I just always wanted to draw.
I was diagnosed with ADHD as a child in America, and my mom carried around colours and pens and pages in her bag the whole time and would get me to draw something to keep me occupied.
So I always knew that I wanted to make pictures.
I really liked that there was a story behind the pictures.
I did a Bachelor of Fine Art in the US and then, the easiest way to live abroad was as a student, so I came to Ireland and did a masters at the National College of Art and Design.
What does your job involve?
I taught full-time until I realised I was teaching my students to do what I should be doing myself.
So now, three days a week, I'm here in the studio at home.
I guess it's like anybody else, I get up, coffee is first, and then I answer any pressing emails.
I can't focus on one project for very long, so I try to have about three going at the same time.
The teaching really suits me, because I can weave that in as there's more planning for that.
I'm happier when I'm quite busy with a few different things.
What do you like most about what you do?
I like working with my hands.
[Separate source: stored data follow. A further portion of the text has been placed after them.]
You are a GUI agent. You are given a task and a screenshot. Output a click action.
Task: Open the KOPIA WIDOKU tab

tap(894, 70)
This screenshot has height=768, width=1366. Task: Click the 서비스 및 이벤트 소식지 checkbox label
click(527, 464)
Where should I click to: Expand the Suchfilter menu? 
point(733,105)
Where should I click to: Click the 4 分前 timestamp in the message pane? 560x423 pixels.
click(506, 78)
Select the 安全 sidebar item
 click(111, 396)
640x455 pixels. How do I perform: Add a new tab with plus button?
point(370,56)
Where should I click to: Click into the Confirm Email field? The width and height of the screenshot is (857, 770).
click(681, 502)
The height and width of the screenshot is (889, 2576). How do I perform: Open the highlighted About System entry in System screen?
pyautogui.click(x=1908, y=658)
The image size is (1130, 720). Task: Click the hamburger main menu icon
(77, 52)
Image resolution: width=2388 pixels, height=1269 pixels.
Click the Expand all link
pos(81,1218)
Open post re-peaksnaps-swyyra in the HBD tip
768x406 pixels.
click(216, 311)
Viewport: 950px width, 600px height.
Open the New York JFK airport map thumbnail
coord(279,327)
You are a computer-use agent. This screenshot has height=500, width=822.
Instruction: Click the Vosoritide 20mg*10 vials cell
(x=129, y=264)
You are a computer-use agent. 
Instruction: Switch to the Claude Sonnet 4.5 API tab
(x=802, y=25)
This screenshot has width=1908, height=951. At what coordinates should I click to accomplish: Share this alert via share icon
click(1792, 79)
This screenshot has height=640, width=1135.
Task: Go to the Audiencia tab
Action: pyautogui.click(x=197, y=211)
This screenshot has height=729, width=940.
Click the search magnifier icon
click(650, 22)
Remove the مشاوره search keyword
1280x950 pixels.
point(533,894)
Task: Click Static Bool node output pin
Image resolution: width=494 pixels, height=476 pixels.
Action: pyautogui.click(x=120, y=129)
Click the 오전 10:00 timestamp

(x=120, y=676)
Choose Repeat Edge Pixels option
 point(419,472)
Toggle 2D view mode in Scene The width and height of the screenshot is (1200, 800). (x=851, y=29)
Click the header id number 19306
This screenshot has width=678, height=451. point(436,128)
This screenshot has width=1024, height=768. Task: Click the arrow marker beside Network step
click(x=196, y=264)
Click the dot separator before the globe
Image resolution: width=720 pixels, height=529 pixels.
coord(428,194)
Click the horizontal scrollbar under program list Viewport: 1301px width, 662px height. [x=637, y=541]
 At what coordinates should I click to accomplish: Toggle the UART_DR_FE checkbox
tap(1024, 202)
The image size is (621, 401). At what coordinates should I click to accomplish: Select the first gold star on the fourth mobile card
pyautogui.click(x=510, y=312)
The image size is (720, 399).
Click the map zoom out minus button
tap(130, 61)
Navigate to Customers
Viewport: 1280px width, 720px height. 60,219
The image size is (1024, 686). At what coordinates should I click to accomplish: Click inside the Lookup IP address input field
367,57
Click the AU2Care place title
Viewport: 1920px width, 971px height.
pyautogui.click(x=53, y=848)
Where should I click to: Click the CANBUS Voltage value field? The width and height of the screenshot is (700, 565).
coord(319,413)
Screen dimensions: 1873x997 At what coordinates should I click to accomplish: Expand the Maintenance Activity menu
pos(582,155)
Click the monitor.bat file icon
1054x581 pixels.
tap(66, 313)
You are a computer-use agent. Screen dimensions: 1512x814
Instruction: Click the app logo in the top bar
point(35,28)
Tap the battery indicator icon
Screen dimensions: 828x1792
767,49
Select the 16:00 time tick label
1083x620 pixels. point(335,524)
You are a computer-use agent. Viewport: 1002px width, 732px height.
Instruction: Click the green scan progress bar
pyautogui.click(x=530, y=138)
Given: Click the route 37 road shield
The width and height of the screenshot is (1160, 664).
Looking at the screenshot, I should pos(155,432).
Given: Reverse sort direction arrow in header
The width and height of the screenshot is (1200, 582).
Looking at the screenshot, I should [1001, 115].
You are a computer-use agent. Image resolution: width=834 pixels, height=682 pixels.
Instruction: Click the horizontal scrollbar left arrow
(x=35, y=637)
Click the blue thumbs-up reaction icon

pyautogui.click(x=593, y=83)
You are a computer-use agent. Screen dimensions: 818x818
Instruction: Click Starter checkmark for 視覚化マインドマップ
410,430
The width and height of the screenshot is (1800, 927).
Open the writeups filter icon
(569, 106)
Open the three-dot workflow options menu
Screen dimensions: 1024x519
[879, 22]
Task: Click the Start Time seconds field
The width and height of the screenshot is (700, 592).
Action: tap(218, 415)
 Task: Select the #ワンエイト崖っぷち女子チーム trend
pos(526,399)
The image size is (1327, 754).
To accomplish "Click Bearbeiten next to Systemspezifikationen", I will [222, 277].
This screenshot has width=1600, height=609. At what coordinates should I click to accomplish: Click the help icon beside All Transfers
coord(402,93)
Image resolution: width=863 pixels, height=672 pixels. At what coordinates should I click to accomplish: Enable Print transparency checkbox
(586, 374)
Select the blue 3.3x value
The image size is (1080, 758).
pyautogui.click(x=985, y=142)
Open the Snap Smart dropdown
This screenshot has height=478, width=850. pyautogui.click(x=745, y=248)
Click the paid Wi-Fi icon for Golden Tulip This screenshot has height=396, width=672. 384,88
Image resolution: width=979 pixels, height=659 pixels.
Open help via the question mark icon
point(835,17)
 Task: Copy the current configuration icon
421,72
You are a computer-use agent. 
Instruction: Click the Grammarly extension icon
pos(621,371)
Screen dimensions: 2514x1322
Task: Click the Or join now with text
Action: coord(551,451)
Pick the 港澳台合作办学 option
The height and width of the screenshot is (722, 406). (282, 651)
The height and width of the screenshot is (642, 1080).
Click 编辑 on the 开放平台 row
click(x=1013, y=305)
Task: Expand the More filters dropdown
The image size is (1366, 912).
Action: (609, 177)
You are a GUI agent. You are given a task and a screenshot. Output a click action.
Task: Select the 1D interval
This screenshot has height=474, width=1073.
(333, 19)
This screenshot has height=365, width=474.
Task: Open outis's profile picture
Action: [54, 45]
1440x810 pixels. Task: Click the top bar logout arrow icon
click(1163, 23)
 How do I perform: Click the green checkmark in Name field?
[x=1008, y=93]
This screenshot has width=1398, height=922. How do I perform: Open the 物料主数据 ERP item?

I think that would be the difference between me and a lot of illustrators.
I don't work digitally. I'm still working with what's here on my desk, coloured pencils, paints, it's like sketching on paper.
I'm still really traditional and hands on. I do a bit of digital clean-up, but that's the stuff that I put off to the very last because I don't enjoy it.
What do you like least about it?
Finishing a project. I rework and rework and change it up, and then I'm forced to finish something because of a deadline.
I would never finish anything if there wasn't a deadline, I would just keep going.
Three desert island books
My first one would be I Capture the Castle by Dodie Smith.
It's such a beautiful coming-of-age story and so wacky, and maybe there's a bit of the American coming to a new culture as well.
It is a book that I've always wanted to illustrate. So that's my dream, some day.
The next one is my very favourite children's book, Andrew Henry's Meadow by Doris Burn.
It's a kind of old-fashioned, black and white story, about this little fella who doesn't feel appreciated by his family, so he moves to a meadow and starts his own village.
People find out what he's done, and they're like, 'oh, would you build me a house?' So he starts building houses for loads of the neighbourhood kids.
It's magic how they think they can manage on their own, and then they all go home. I guess the message is if you don't like your life, change it.
My final choice would be a sketchbook because if I'm on a desert island by myself, I need to be able to draw, that's what I love doing.
So I would take an empty sketchbook and fill it up with drawings and my own bits and pieces.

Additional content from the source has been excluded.